In affected members of a large consanguineous family with CMT2, Guernsey et al. (2010) found homozygosity for a splice site mutation in the LRSAM1 gene (610933.0001). Heterozygous mutation carriers were unaffected.

In affected members of a large 3-generation family with autosomal dominant axonal CMT2P, Weterman et al. (2012) identified a heterozygous frameshift mutation in the LRSAM1 gene (610933.0002). The mutation was identified by next-generation sequencing in the region of interest as determined by linkage analysis. Weterman et al. (2012) noted that zebrafish models had disturbed neurodevelopment and affected tail formation and movement.

In affected members of a large Sardinian family with autosomal dominant axonal CMT, Nicolaou et al. (2013) identified a heterozygous truncating mutation in the LRSAM1 gene (610933.0003).

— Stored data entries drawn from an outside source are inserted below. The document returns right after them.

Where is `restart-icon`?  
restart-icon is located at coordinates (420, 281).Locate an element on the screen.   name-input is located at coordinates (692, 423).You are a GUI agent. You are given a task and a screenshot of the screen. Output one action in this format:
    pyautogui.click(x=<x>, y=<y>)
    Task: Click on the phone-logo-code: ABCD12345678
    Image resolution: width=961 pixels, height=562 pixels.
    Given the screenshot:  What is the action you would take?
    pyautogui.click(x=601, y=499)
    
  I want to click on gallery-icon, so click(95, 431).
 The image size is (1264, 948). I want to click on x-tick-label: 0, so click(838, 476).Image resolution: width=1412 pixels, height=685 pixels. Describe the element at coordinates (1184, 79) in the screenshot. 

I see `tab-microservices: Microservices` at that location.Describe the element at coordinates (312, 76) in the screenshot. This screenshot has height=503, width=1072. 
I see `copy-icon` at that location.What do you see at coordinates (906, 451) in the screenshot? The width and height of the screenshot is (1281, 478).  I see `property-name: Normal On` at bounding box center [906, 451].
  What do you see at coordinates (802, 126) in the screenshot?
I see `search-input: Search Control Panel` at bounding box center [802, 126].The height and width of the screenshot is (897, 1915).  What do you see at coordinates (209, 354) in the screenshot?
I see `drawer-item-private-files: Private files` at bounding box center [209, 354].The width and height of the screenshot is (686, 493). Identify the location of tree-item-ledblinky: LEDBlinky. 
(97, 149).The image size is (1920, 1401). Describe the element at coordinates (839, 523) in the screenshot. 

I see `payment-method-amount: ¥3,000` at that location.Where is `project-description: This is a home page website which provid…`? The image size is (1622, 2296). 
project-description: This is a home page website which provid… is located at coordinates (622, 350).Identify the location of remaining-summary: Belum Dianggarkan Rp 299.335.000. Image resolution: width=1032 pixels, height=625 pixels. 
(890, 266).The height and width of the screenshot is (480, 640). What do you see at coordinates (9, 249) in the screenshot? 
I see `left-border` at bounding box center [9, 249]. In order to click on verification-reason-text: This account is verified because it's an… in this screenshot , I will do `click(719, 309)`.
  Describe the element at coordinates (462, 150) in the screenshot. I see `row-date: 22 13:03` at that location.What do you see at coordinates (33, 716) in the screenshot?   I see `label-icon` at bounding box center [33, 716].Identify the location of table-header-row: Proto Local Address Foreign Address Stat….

In affected members of a large Spanish family with autosomal dominant CMT2P, Peeters et al. (2016) identified a heterozygous missense mutation in the LRSAM1 gene (C694Y; 610933.0004). Transcriptome analysis of patient lymphoblasts showed several misregulated transcripts, including increased levels of NEDD4L (606384), another ubiquitin ligase, and TNFRSF21 (605732), a regulator of axonal degeneration, compared to controls. TSG101 (601387) levels were unchanged in patient cells. The family was originally reported by Berciano et al. (1986) and Nelis et al. (2004) as having CMT2G.